4. Configure a lifecycle rule

   Lifecycle rules automate data management. You will create a rule that automatically deletes backups older than 7 days to prevent storage costs from growing indefinitely:

   aws s3api put-bucket-lifecycle-configuration \
     --bucket cs312-<your-username>-backups \
     --lifecycle-configuration '{
       "Rules": [{
         "ID": "expire-old-backups",
         "Prefix": "backups/",
         "Status": "Enabled",
         "Expiration": { "Days": 7 }
       }]
     }'

   In production, you would choose a retention period based on your Recovery Point Objective (RPO): how much data loss is acceptable. Seven days is reasonable for a lab; a financial application might keep backups for years.

Restoring from Backup

A backup you have never tested is not a backup; it is a hope. This section proves your backup actually works.

1. Destroy the database volume

   docker compose down -v

   This deletes all volumes, including your database. Your blog post is gone from the running system.

2. Start fresh containers

   docker compose up -d

   Wait about 15 seconds for MariaDB to initialize the empty database.

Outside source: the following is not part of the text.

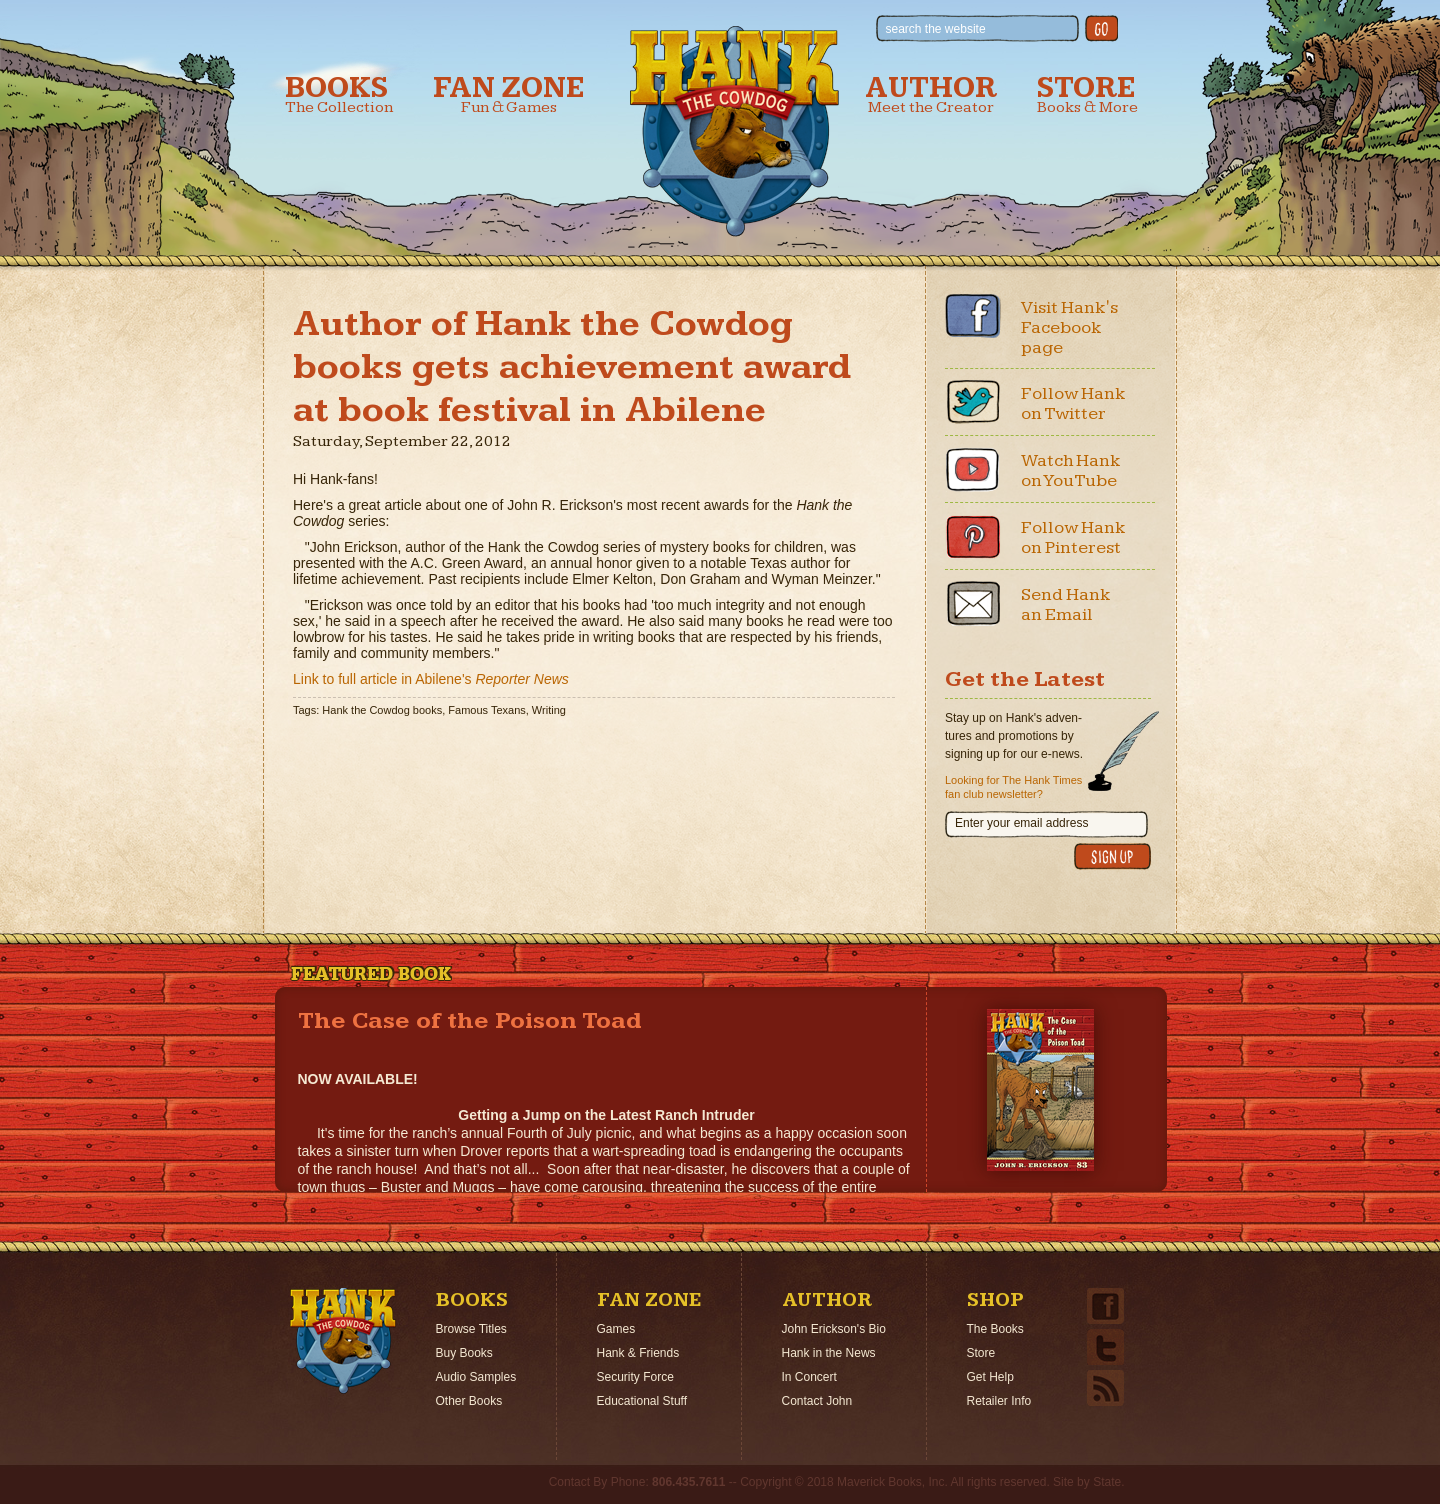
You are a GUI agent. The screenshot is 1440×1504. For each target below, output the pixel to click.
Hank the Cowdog (734, 131)
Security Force (635, 1377)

3. Download the backup from S3

   aws s3 cp s3://cs312-<your-username>-backups/backups/backup.sql ./restore.sql

4. Import the backup

   docker exec -i $(docker compose ps -q db) \
     mariadb -u root -p"$(grep MYSQL_ROOT_PASSWORD .env | cut -d= -f2)" wordpress < restore.sql

5. Verify the restore

   Visit http://<your-public-ip>. Your WordPress site should be back, including your blog post with your name and date. This proves your backup and restore pipeline works end to end.

Clean Up

When you are done:

docker compose down

Delete the ECR repository and S3 bucket as well to avoid charges:

aws ecr delete-repository --repository-name cs312-wordpress-lab --force --region us-east-1
aws s3 rb s3://cs312-<your-username>-backups --force

---

You now know how to use a private container registry, manage image versions with meaningful tags, perform version switches and rollbacks, and implement a backup/restore pipeline with S3. These are the operational building blocks you will automate with Terraform and Ansible in the next labs.